Tomorrow, the Portland City Council will vote on how to spend $128 million in CARES Funds, including $4.35 million in relief for the arts and culture sector.
Most of that money, along with funds allocated to for-profit venues as part of a separate business support relief program, would go toward local arts venues. No local music venues, however, are BIPOC-owned. So local nonprofit Friends of Noise began a petition today asking for $500,000 to start a fund to create one.
"In a scene largely driven by art created by BIPOC, there is virtually no representation in ownership by people of color," reads the petition. "As a result, this proposed payout serves as a bailout for an industry that had historically locked out BIPOC; and at a time when we have committed to centering around their needs."
Some of the $4.35 million that the City Council has allotted for the arts will go toward BIPOC artist grants that will be distributed by the Regional Arts & Culture Council, and the rest will go to the Metro-owned Portland's Centers for the Arts and local nonprofit venues.
"I was a bit chagrined that based upon their formula, $3.6 million, give or take, out of the $4 million would not be going to anybody who's POC," says Friends of Noise executive director André Middleton. "Because there are not any POC venue owners."
Related: Four Portland Music Community Leaders Speak on the Scene's Role During the Protests.
The petition arose at the last moment—it was created this morning, the day before the City Council is scheduled to vote on how to appropriate CARES Act funds. But it surpassed its initial goal of 100 signees in a few hours and has now upped its target to 200 supporters.
"This petition is asking our local commissioners on their own volition to add our language as an amendment to the current proclamation that they've already secured the votes for," says Middleton. "I'm asking in the next 24 hours for them to amend that proclamation and carve out half a million dollars specifically for the development of a BIPOC-owned and -operated venues."
The petition proposes that the $500,000 come from what's currently allotted for arts venues. The proposal's supporters include Jim Brunberg, who owns Mississippi Studios, Revolution Hall and Polaris Hall, and who founded the Independent Venue Coalition, which has lobbied for financial relief for such venues throughout the pandemic.

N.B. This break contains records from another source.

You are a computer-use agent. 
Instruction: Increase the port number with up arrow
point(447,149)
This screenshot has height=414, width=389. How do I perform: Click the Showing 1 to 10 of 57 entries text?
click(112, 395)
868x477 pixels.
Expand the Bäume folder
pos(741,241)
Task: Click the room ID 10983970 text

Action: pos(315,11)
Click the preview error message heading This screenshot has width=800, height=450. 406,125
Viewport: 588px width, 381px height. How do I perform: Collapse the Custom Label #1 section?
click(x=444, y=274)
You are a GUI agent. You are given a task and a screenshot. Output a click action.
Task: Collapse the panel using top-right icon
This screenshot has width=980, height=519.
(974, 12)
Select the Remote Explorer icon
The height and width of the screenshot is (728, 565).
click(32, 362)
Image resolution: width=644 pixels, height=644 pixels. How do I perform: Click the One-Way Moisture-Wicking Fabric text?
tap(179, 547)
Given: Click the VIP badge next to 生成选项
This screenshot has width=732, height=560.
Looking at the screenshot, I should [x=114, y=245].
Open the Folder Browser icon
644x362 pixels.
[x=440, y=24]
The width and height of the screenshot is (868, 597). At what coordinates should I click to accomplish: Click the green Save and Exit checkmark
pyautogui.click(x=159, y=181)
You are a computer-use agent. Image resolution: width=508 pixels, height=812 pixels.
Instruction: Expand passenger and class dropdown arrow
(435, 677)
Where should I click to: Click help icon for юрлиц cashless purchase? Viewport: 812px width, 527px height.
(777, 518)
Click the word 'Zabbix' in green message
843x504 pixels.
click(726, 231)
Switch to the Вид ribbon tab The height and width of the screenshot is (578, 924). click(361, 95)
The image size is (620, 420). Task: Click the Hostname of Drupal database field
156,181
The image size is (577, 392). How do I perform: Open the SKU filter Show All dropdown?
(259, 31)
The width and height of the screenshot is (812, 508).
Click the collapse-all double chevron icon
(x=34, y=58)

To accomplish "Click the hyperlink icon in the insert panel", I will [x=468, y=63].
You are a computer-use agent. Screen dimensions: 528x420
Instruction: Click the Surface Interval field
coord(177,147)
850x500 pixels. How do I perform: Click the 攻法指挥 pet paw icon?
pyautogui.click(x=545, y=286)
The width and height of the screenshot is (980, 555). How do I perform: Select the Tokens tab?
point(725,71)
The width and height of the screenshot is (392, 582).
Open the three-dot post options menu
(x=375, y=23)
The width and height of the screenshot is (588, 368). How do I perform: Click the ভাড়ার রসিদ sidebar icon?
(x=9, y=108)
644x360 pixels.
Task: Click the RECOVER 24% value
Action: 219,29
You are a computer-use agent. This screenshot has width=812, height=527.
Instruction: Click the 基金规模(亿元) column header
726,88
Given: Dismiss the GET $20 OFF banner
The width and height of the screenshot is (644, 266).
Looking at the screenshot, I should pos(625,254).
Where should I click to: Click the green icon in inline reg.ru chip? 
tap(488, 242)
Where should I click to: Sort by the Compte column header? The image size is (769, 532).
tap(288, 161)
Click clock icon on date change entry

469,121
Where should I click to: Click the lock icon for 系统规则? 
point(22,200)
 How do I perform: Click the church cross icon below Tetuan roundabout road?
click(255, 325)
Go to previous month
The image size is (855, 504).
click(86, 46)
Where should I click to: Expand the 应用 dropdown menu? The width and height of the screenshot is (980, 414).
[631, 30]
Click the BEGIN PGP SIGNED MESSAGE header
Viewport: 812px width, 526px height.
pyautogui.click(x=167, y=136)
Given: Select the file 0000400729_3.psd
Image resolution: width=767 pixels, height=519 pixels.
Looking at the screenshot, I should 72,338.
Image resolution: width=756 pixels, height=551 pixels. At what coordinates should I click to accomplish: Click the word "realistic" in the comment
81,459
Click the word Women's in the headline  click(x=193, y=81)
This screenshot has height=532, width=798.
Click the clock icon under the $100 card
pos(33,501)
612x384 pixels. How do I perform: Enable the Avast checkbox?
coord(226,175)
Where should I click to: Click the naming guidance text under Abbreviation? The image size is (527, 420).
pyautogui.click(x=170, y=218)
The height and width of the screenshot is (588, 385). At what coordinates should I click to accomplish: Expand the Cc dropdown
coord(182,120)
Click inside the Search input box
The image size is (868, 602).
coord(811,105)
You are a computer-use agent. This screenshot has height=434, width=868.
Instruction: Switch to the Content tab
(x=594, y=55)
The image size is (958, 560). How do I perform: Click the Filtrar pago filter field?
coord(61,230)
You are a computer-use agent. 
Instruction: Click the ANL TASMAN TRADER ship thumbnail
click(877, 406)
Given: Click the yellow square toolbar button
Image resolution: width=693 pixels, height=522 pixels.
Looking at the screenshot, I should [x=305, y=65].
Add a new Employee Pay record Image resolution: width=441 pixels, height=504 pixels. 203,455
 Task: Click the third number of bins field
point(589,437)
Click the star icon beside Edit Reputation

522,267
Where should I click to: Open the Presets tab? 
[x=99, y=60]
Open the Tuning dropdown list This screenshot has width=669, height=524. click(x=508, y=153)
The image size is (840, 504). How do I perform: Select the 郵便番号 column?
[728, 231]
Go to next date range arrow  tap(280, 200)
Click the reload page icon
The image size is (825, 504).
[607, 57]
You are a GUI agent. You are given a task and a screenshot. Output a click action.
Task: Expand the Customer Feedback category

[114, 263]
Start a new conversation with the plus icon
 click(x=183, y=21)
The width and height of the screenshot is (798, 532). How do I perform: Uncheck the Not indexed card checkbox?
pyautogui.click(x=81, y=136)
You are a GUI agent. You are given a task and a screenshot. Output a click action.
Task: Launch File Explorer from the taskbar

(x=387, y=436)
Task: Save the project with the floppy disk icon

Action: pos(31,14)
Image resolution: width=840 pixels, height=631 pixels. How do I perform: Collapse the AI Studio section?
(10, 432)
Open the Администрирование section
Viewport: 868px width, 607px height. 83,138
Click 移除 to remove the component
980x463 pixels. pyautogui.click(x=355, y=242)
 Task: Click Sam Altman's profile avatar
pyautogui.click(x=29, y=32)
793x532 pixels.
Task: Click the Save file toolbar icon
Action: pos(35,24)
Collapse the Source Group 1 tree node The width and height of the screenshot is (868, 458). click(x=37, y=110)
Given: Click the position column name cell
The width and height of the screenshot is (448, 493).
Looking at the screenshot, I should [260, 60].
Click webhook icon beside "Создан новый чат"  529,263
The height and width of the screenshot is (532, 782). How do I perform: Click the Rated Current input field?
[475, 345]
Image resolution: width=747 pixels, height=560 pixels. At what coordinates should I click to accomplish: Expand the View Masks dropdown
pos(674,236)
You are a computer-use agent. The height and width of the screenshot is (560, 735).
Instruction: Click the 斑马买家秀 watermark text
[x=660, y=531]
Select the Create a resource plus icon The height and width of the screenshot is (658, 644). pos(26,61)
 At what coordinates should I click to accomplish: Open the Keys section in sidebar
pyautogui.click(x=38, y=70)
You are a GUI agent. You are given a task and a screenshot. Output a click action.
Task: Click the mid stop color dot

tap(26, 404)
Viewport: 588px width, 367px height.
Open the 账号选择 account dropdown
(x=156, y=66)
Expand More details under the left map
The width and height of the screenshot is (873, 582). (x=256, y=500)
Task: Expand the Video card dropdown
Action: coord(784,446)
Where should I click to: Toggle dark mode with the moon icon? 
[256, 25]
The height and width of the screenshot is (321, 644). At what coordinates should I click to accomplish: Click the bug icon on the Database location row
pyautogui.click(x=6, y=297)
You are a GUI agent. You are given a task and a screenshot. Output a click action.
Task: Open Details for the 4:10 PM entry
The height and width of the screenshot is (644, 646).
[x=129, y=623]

"It's something that I believe in wholeheartedly," Brunberg says, adding that although the organization has not yet released an official statement, "I think there's a consensus that it's supported by the IVC."
Founded in 2016, Friends of Noise has long pushed to open an all-ages music venue.
Most recently, the organization was approached about a building in Montavilla on Northeast 74th Avenue and Glisan Street that Metro purchased with the intention of creating mixed-income housing. Middleton says Metro agreed to let Friends of Noise use the building until the agency secured a developer.
"But then the pandemic hit," he says. "Everything is still up in the air."
Friends of Noise would place the $500,000 in escrow with plans to develop an all-ages music venue and community center with public and private funding.
"We were not going to get everything we needed out of this particular declaration," says Middleton. "But if we can put it aside and get some private partnership, I think they would be very intrigued to know that they we were able to get $500,000 of public money. That says a lot."